## [Work task]
Each line from the one containing "Click the modified" through the final line of the data below must be repeated exactly.

[Items from a data source]
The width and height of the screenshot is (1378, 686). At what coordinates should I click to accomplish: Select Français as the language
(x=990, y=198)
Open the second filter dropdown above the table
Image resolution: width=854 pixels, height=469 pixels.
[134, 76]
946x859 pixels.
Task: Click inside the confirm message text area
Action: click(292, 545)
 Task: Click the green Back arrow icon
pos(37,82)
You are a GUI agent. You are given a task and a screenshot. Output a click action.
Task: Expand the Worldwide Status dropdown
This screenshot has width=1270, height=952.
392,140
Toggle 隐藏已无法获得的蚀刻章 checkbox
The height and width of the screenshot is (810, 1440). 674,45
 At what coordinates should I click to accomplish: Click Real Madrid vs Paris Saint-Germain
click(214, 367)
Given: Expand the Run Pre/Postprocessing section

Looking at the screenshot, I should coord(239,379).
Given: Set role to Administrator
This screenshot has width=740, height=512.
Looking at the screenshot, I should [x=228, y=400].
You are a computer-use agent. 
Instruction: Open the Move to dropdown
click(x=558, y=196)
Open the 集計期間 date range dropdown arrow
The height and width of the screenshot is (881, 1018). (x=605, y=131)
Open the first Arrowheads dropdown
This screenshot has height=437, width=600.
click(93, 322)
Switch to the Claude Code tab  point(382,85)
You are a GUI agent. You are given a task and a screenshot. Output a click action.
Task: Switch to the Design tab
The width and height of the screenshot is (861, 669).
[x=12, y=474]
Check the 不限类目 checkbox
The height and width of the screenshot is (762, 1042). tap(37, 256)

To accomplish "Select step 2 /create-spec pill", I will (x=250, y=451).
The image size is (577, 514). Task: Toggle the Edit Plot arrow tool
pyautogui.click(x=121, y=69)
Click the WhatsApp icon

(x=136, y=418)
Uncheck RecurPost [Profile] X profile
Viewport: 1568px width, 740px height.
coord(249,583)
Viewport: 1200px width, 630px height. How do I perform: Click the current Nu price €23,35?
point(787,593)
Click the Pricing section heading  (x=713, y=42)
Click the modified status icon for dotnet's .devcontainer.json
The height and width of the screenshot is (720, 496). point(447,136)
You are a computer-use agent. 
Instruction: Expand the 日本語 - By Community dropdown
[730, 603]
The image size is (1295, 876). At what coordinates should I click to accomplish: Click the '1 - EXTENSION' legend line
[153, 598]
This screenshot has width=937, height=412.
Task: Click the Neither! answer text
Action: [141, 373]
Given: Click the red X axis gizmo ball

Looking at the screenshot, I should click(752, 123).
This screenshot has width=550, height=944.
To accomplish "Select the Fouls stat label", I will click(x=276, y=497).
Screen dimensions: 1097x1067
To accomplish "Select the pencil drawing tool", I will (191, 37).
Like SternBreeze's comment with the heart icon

## [Answer]
Click the modified status icon for dotnet's .devcontainer.json
The height and width of the screenshot is (720, 496). point(447,136)
You are a computer-use agent. 
Instruction: Expand the 日本語 - By Community dropdown
[730, 603]
The image size is (1295, 876). At what coordinates should I click to accomplish: Click the '1 - EXTENSION' legend line
[153, 598]
This screenshot has width=937, height=412.
Task: Click the Neither! answer text
Action: [141, 373]
Given: Click the red X axis gizmo ball

Looking at the screenshot, I should click(752, 123).
This screenshot has width=550, height=944.
To accomplish "Select the Fouls stat label", I will click(x=276, y=497).
Screen dimensions: 1097x1067
To accomplish "Select the pencil drawing tool", I will (191, 37).
Like SternBreeze's comment with the heart icon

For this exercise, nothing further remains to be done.